Hemolysis and lecithinase production by B. anthracis and B. cereus strains grown for 48 h at 37°C in aerobic, aerobic-plus-CO₂, or anaerobic-plus-CO₂ atmospheres. Lecithin (left) column shows agar plates containing egg yolk suspension (full recipe given in Materials and Methods), and sheep blood (center) and human blood (right) columns show agar plates with 5% sheep and human blood, respectively. On each of the nine plates, B. anthracis strains SdT2, SdT, and Sterne were spotted in the top horizontal row and B. cereus strains 541 and 569 were spotted in the vertical column. The arrangement of strains on all plates is that shown in the upper left panel.

FIG. 8.

Spot tests showing that both B. cereus and B. thuringiensis release activators of B. anthracis SdT2 PC-PLC production. For each test, 5 μl of B. cereus or B. thuringiensis overnight culture was spotted on LB agar containing lecithin between spots of B. anthracis SdT and SdT2. The top illustration demonstrates growth of B. anthracis strains SdT2 and SdT on LB agar with 5% sheep blood.
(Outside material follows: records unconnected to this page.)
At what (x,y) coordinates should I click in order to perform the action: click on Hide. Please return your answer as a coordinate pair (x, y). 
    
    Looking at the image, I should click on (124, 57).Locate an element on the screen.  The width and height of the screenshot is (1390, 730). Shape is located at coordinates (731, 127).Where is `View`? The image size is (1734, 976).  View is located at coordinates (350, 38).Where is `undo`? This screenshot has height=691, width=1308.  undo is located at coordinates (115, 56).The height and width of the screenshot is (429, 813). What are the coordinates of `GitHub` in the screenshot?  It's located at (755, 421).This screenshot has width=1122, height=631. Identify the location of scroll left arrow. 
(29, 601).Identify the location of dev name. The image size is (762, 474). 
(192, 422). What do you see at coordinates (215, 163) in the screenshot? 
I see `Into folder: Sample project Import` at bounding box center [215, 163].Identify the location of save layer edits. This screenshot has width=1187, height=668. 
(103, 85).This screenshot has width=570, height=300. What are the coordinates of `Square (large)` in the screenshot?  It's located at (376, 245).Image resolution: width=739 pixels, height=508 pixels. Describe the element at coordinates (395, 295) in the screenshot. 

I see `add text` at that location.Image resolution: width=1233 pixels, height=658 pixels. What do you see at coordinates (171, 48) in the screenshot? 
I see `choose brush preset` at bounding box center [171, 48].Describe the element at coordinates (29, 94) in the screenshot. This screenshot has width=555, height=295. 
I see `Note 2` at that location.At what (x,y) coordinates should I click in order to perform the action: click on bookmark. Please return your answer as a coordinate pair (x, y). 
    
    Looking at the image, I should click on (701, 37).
Bacteria were grown on the plates for 24 h at 37°C.

FIG. 9.

PlcR production and PC-PLC and SPH activities of B. anthracis SdT2, B. cereus 569, and B. anthracis SdT4. The strains were grown for 16 h in LB broth at 37°C. Production of PlcR was determined by Western blot analysis of whole-cell proteins with C-PlcR antiserum as described above. The PC-PLC and SPH activities of culture supernatants of the same three strains were determined as described in the legend to Fig. 6.